Bobby

Susan Granger’s review of “Bobby” (MGM/Weinstein Company)

On June 4th, 1968, charismatic, 42 year-old Presidential hopeful Senator Robert F. Kennedy was assassinated by Sirhan Sirhan, a 24 year-old Palestinian.
Writer/director/actor Emilio Estevez utilizes Robert Altman’s multi-character narrative technique to imagine a series of disparate vignettes that took place that day at RFK’s campaign headquarters, the Ambassador Hotel in downtown Los Angeles.
The hotel manager (William H. Macy) is cheating on his beautician wife (Sharon Stone) with a switchboard operator (Heather Graham). The former doorman (Anthony Hopkins) hangs out in the lobby with a pal (Harry Belafonte). The nightclub’s drunken diva (Demi Moore) squabbles with her long-suffering husband (Emilio Estevez). A hippie dealer (Ashton Kutcher) trips out on LSD with two Kennedy volunteers (Shia LeBeouf, Brian Geraghty). A Czech reporter (Svetlana Metkina) begs an aide (Joshua Jackson) for an RFK interview. A young bride (Lindsay Lohan) marries a friend (Elijah Wood) so he won’t be sent to Vietnam, while an older couple (Martin Sheen, Helen Hunt) emotionally reconnects.
Under the bigoted kitchen supervisor (Christian Slater), interracial tensions bubble as a Mexican busboy (Freddy Rodriguez), consoled by the chef (Lawrence Fishburne), works a double-shift even though he has tickets for a pivotal Dodgers game.
But these trivial, star-studded “Grand Hotel”-like subplots are not compelling. And the explosive ending – which should unify the episodes – is pedestrian.

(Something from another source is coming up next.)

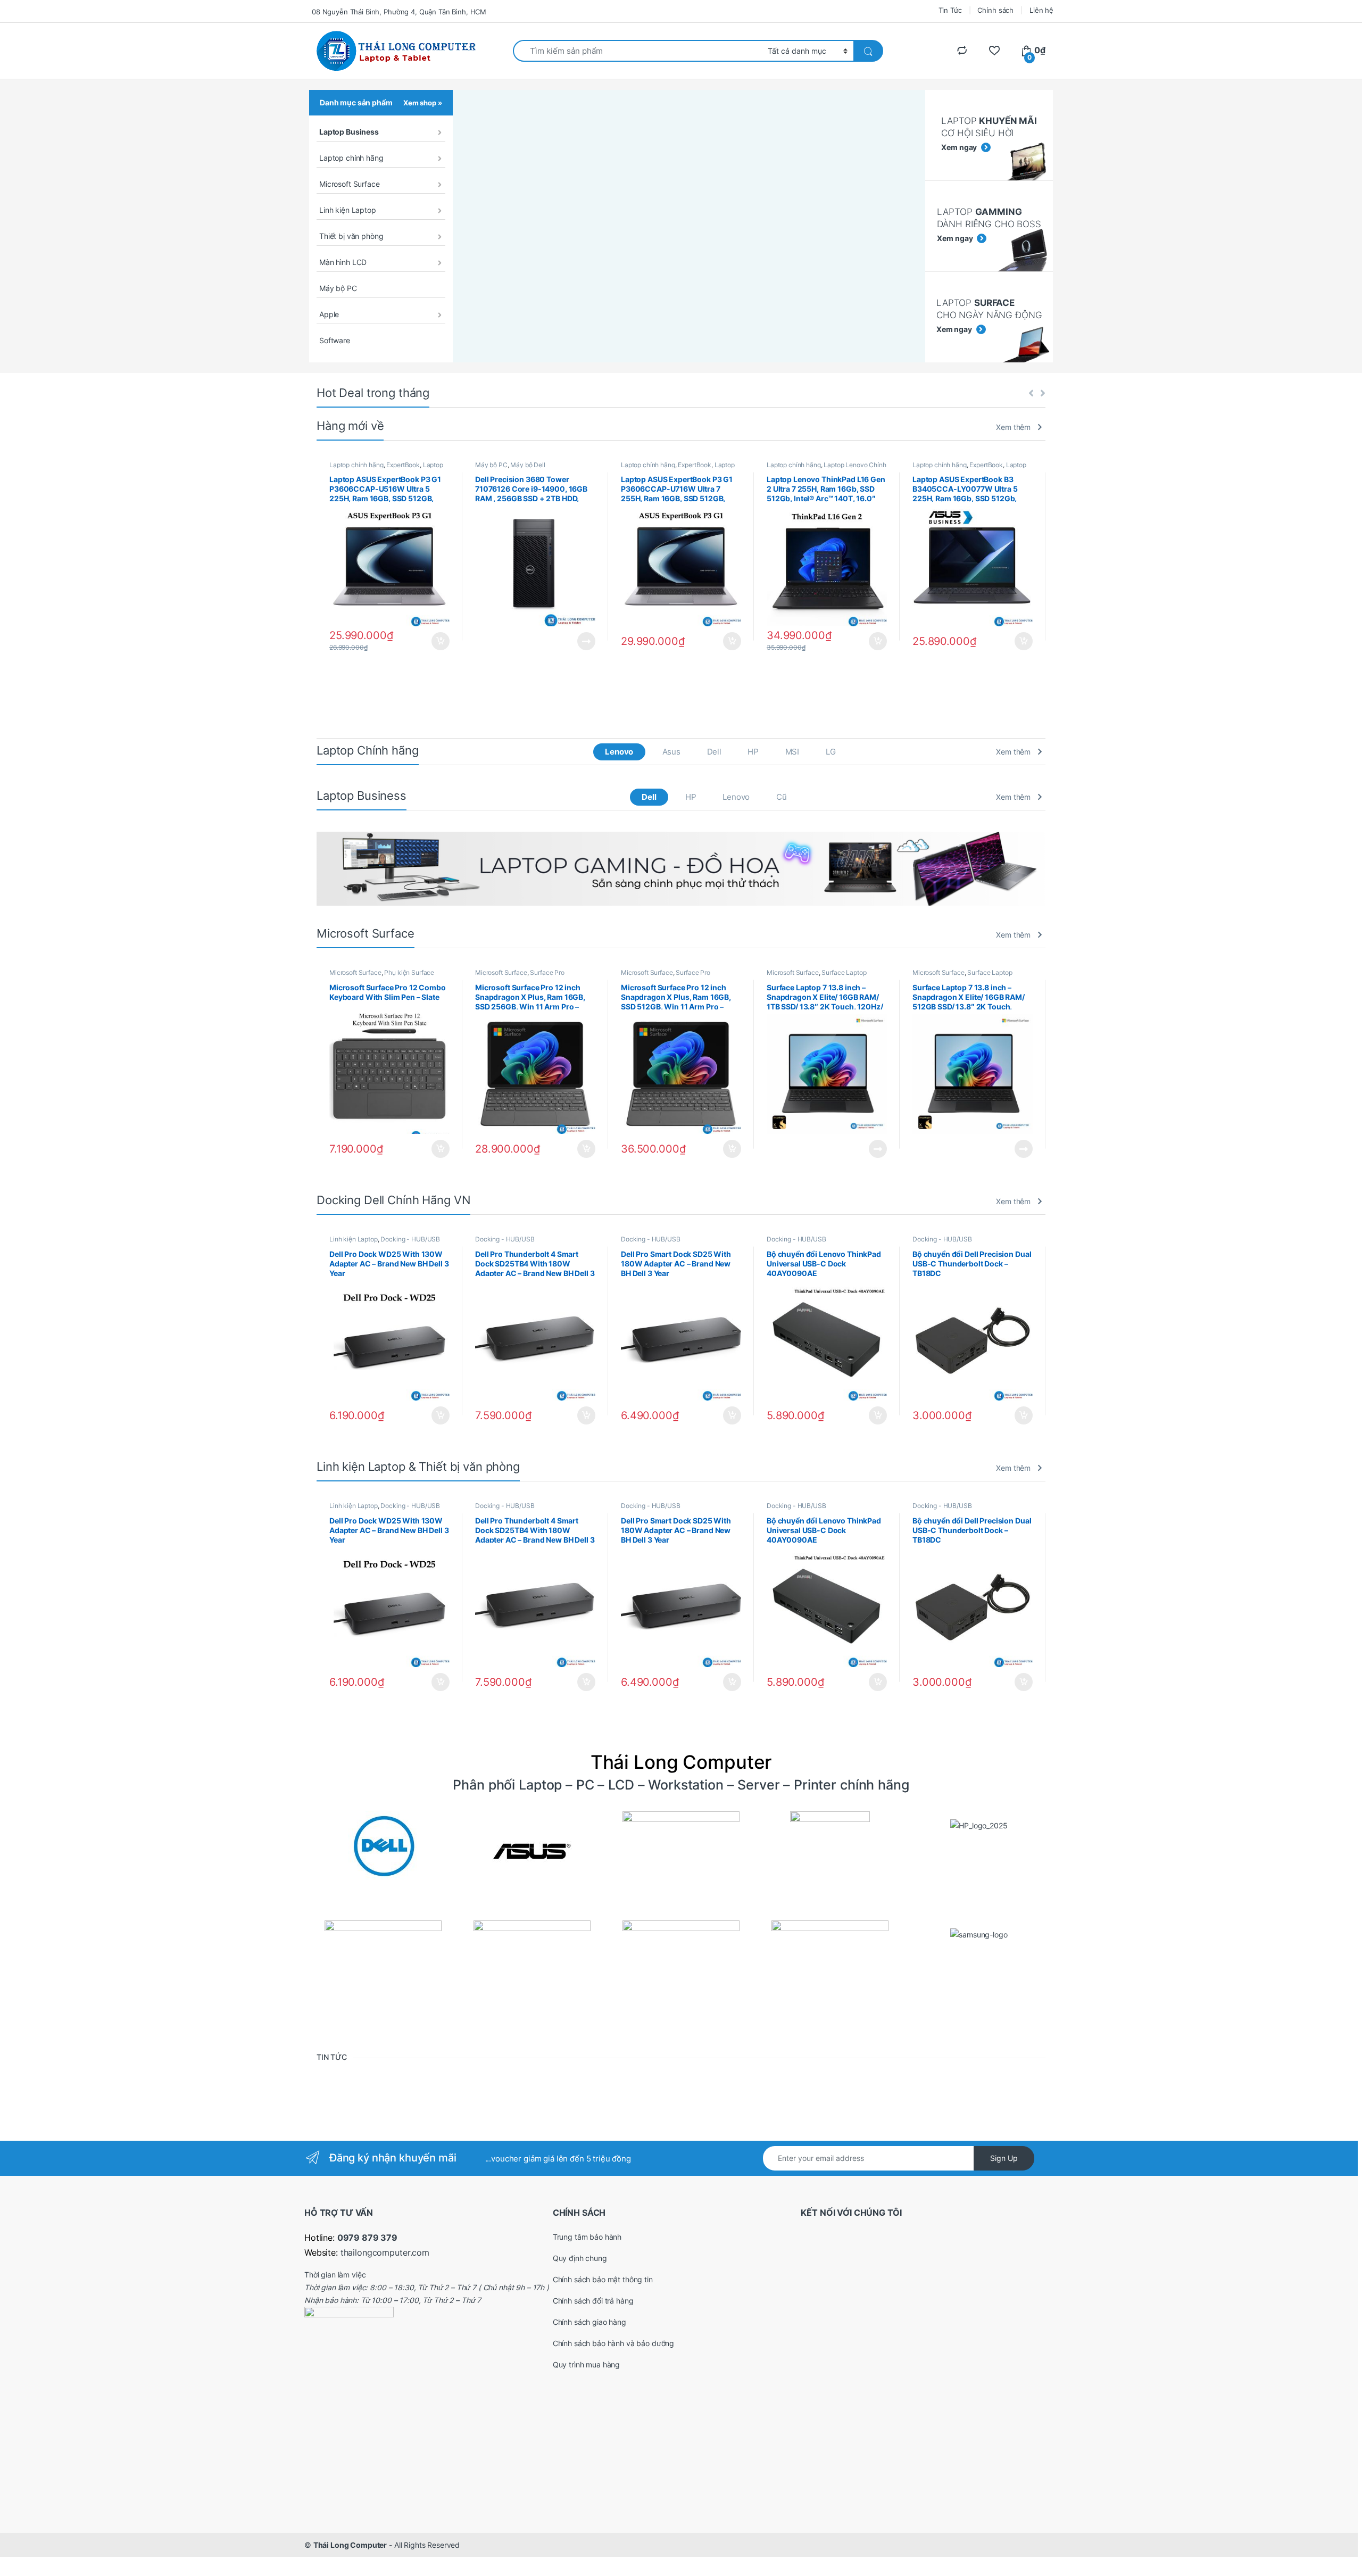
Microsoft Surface (349, 183)
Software (334, 340)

Estevez unabashedly idealizes RFK, utilizing flattering newsreel footage to present him in an almost saintly light, thanks to Richard Chew’s editing and Mark Isham’s evocative music. And, in archival tirades against “an unpopular war,” it’s not difficult to substitute ‘Iraq’ for ‘Vietnam’. On the Granger Movie Gauge of 1 to 10, “Bobby” is a fragmented yet poignant 6 – concluding with RFK’s stirring final speech which illuminates the depth of America’s loss that day.